原主的記憶里,的確有關於顧家大院的記憶,知道這是當地望族,而且非常有社會地位。
這種人家,眼光都放的很長,不會局限於眼前。應該是顧家有那厲害的投奔了革命,如今能做縣長也不算奇怪。
「我還要告你呢,你憑什麼就砍傷了老四?俺家老四怎麼招惹你了你要下那樣的狠手?
你個心狠手黑的死蹄子,你這是要殺人啊。
俺家老四差點兒讓你給砍死,你去告試試,我還要告你呢,非得讓你去坐牢不可。
顧家跟俺家是親戚,到時候看怎麼收拾你?」
姜家婆子一臉趾高氣昂,覺得兒子是村裡的書記,親戚家兒子是縣長,就憑著這身份,咋地還壓服不住眼前這個小寡婦?

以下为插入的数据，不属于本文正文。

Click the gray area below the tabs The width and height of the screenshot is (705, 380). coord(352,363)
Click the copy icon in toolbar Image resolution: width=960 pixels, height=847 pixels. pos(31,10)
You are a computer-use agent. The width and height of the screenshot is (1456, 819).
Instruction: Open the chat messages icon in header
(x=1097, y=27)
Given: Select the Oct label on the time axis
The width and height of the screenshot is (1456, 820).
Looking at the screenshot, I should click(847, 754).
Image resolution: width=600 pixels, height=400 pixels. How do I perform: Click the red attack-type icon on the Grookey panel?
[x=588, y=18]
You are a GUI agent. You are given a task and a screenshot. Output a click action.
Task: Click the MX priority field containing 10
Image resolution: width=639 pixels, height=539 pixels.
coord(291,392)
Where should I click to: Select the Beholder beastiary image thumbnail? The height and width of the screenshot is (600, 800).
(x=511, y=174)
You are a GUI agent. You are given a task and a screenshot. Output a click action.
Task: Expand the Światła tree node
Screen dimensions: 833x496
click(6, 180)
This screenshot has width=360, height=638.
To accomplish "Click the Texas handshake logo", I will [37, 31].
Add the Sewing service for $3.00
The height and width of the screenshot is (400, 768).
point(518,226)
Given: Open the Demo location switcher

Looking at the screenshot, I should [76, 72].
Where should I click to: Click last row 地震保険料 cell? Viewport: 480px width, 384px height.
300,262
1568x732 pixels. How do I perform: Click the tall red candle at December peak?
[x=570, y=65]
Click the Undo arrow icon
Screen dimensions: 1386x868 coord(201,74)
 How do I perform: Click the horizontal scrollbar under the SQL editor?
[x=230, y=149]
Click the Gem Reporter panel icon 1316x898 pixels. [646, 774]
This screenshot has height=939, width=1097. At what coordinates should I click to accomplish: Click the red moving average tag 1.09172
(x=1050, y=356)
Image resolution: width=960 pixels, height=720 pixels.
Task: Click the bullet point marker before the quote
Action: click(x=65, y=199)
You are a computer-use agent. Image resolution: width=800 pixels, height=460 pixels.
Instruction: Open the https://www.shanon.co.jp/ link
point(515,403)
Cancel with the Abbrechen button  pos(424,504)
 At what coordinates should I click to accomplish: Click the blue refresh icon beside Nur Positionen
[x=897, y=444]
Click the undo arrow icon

昨天兒子回家一身血,那樣子沒嚇死老婆子,一問之下才知道,是讓老曲家這小蹄子給砍的。
當時這老婆子就不高興了,想來石家溝找巧蓮的麻煩。
可是不曾想二兒子也知道了消息,回來攔住了老婆子,還把四兒子姜德全一頓臭訓。
老婆子心裡不服氣啊,於是今天早晨等著二兒子有事去鄉里了,就領著倆兒媳婦來找茬。
「你個下作的小娼婦,把俺老兒子砍成了那樣,哪能輕易就饒了你?
你趕快拿錢賠錢,再去俺家伺候半個月,這事兒就算了結。
不然俺先去告你,告你行兇殺人,看不砍了你的腦袋?」姜家老婆子混不講理,一雙小眼睛裡全是算計。
自家兒子什麼心思,她這個做母親的還能不知道?
老四的媳婦前兩年死了,老四成天就琢磨著再娶一個。
可老薑家其他三個兒子都挺能幹,唯獨老四成天遊手好閒,不是喝酒就是耍錢。
這樣的人誰敢跟?好人家的閨女可不會嫁給他。
姜老四找不到媳婦,漸漸地就盯上了曲家的這個小寡婦,一個是鰥夫一個寡婦,湊在一起不正好過日子麼?
再說這曲家的小寡婦長的可真是沒話說,十里八村的誰不知道?
附近這些村子,不知道多少男人都惦記著呢,姜老四就想著先下手,別讓旁人得去了。
姜老婆子盯著眼前年輕的女人,在她看來,這女人就不是個安分的主兒。
這長相這身段兒,不就活脫脫的狐狸精麼?
守寡這些年,還不知道勾搭了多少野男人養漢子呢,這樣的女人哪能娶進門過日子?
可架不住老兒子就是喜歡啊,再者說了,這寡婦倒是出了名的能幹,家裡還有那十來畝地。
要真是娶回家來,一則不用聘禮,二則還能把曲家的十幾畝地帶過去。
別說,還真是撿了個大便宜,算起來不虧。